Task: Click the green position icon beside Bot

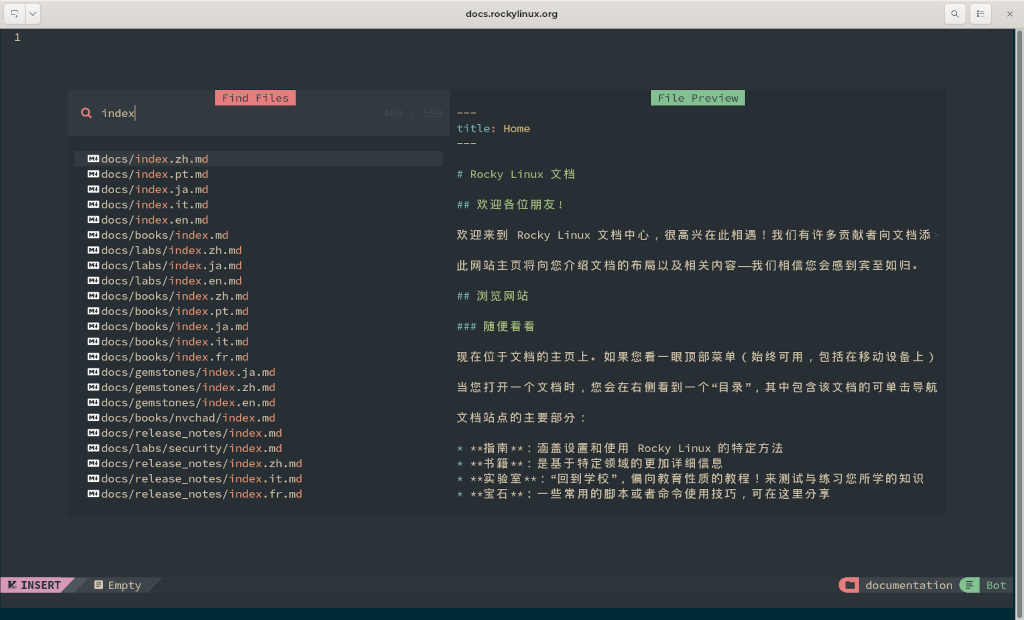Action: (969, 585)
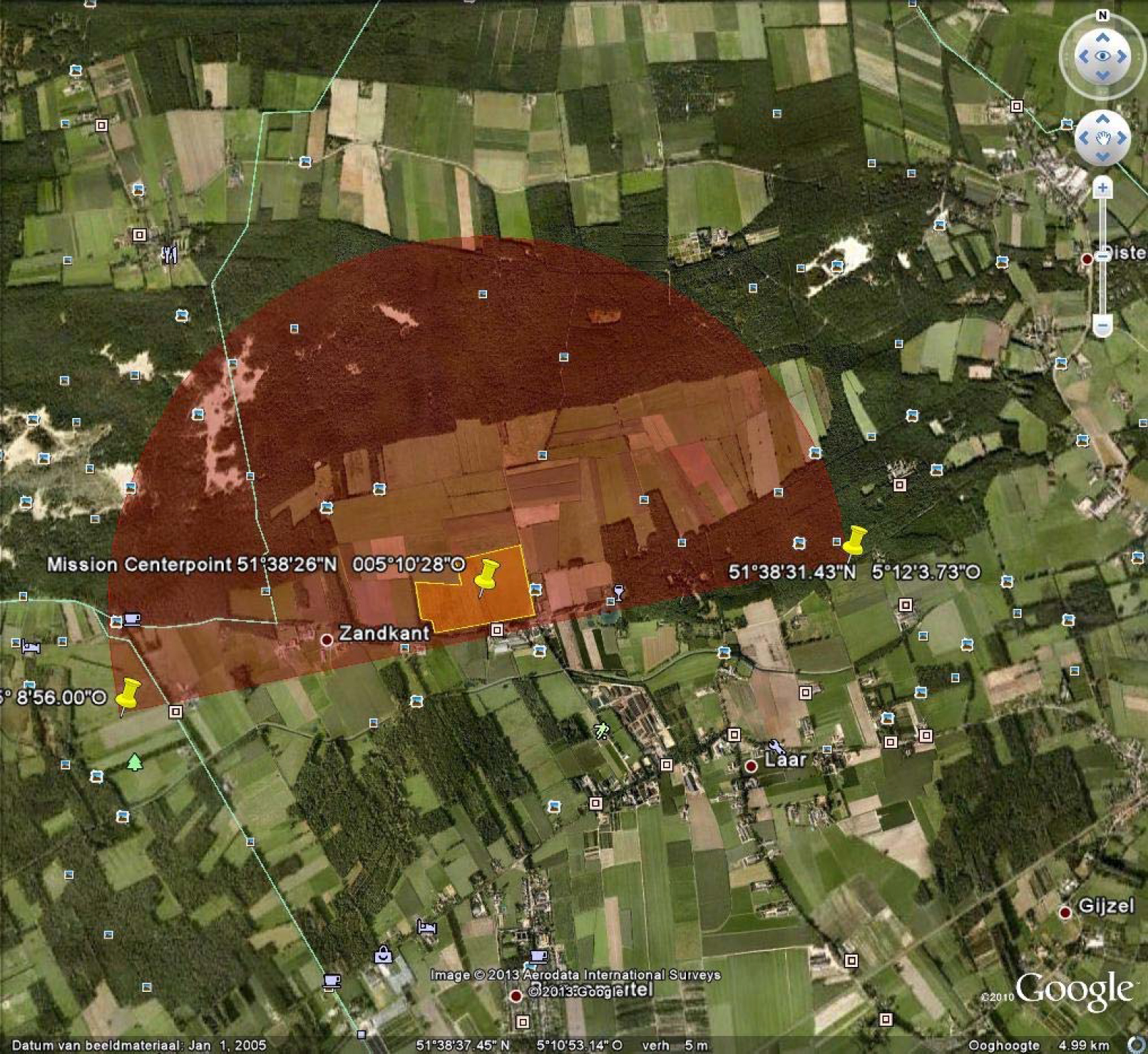Select yellow pushpin near 8'56.00"O label
Image resolution: width=1148 pixels, height=1054 pixels.
(x=128, y=694)
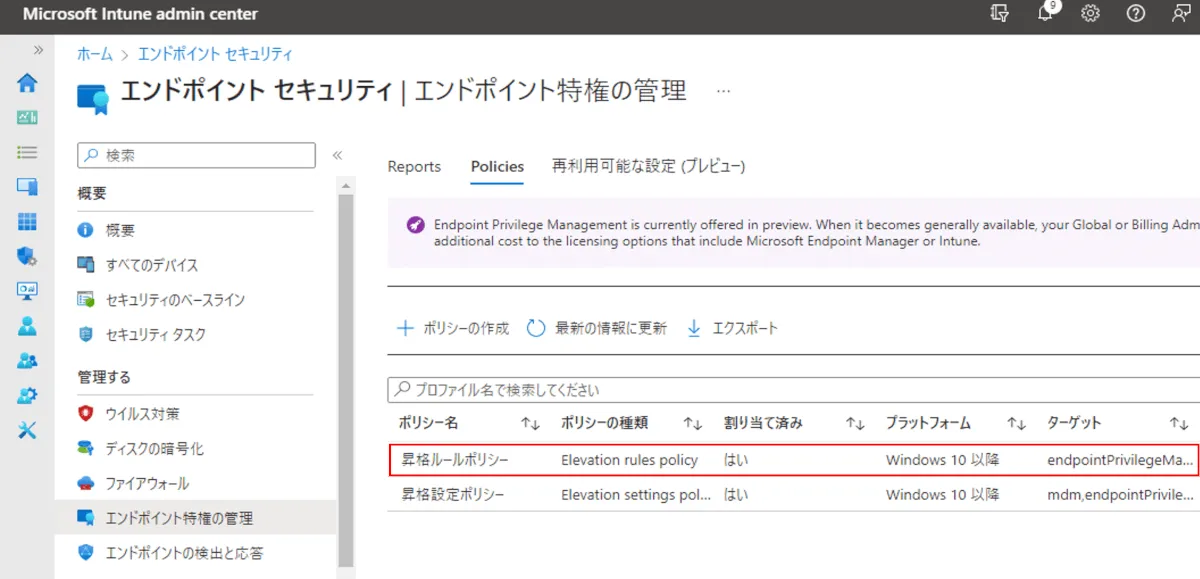Screen dimensions: 1200x579
Task: Sort by プラットフォーム column arrows
Action: point(1016,424)
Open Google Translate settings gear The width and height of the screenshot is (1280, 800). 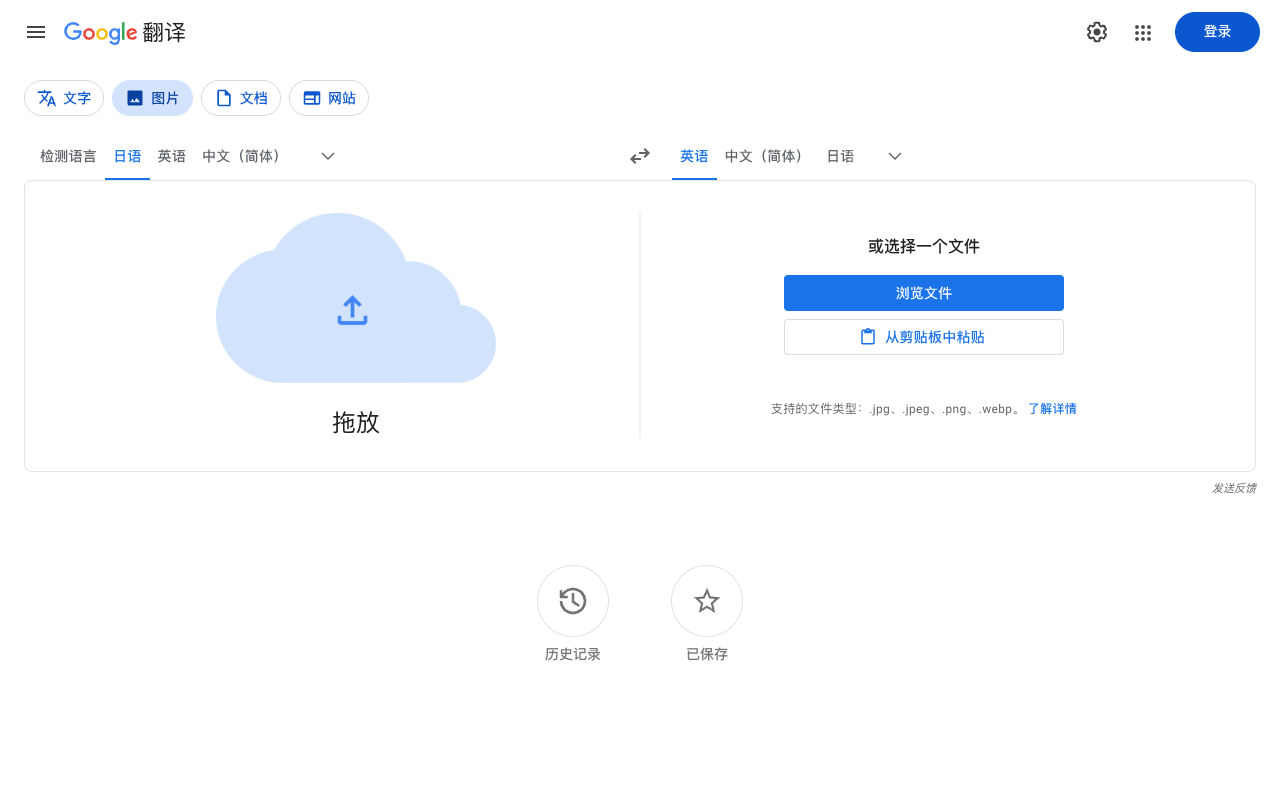(1097, 32)
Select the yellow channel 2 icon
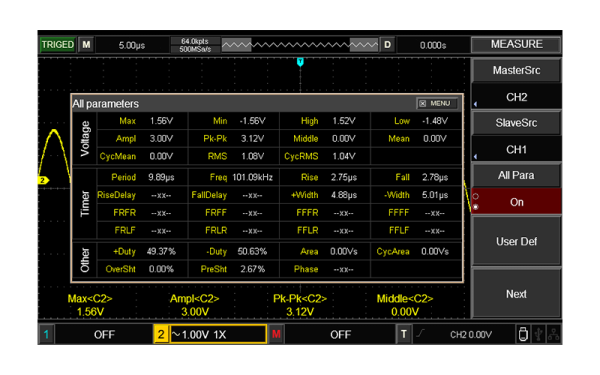 pos(161,334)
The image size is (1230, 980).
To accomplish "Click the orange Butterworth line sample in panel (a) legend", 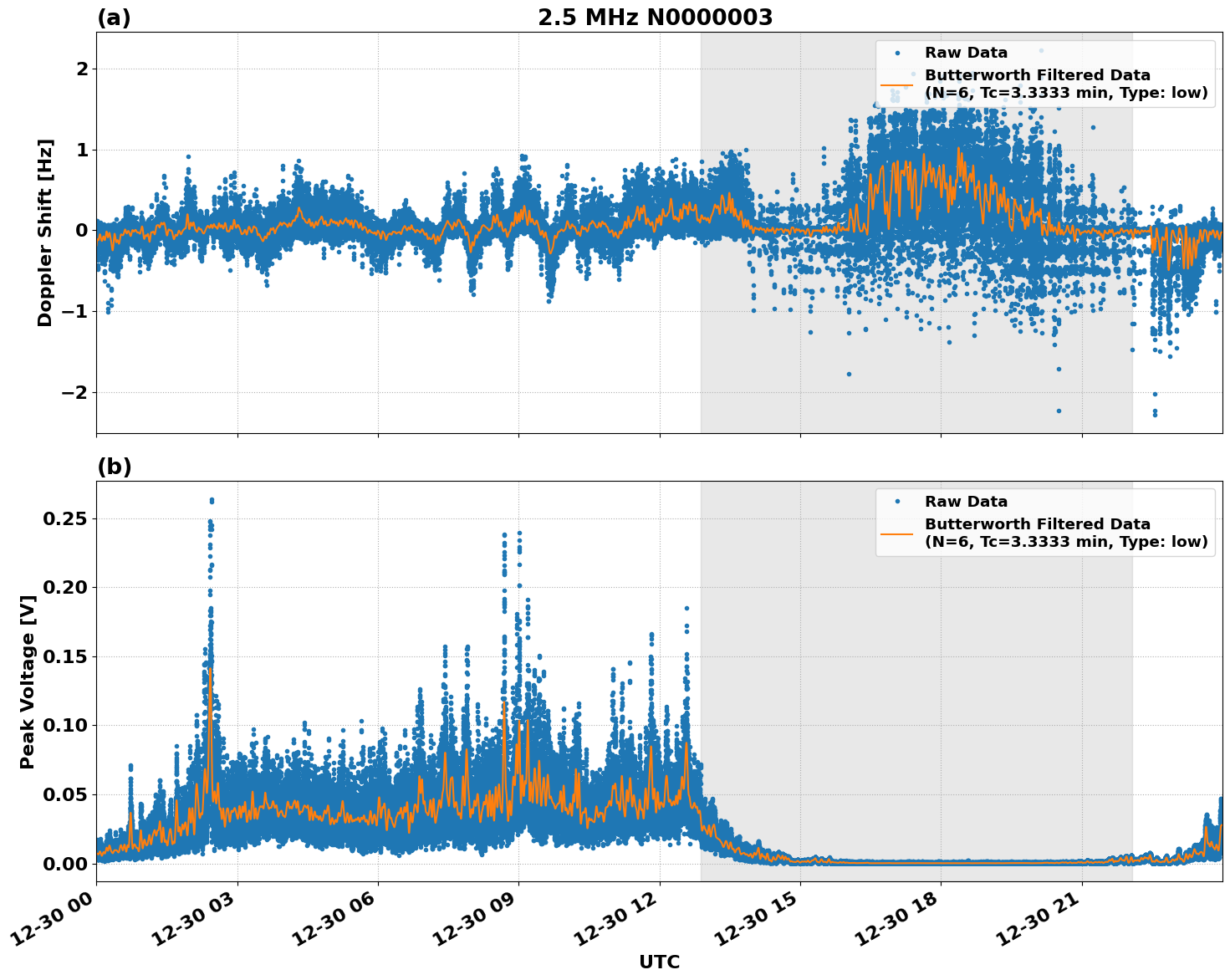I will click(897, 84).
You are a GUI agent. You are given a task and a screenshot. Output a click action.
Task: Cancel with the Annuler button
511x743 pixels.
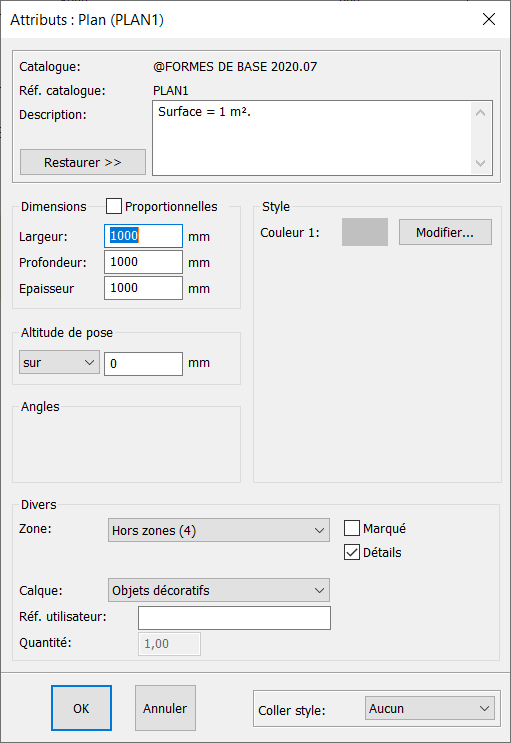point(165,708)
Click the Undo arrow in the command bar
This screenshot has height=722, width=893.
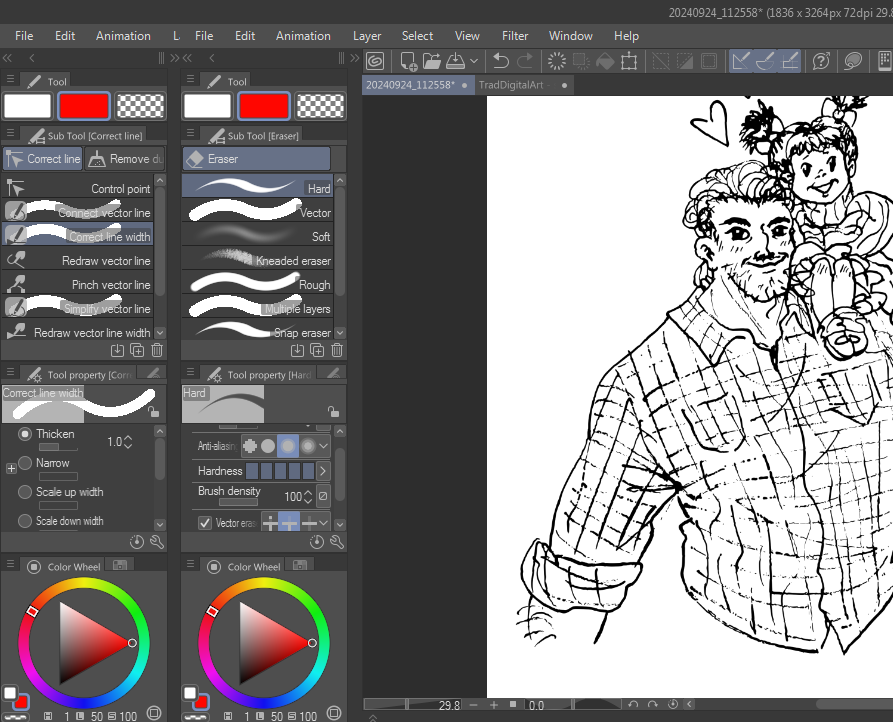tap(502, 61)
++++++++++++++++++++
■ WORK INSTRUCTION
After locating the line that holds "Task: Cancel with the Annuler button", output exactly the lines from it through the last line of the material above, inclusive, without pictures.

■ WRITTEN RESPONSE
Task: Cancel with the Annuler button
511x743 pixels.
point(165,708)
Click the Undo arrow in the command bar
This screenshot has height=722, width=893.
tap(502, 61)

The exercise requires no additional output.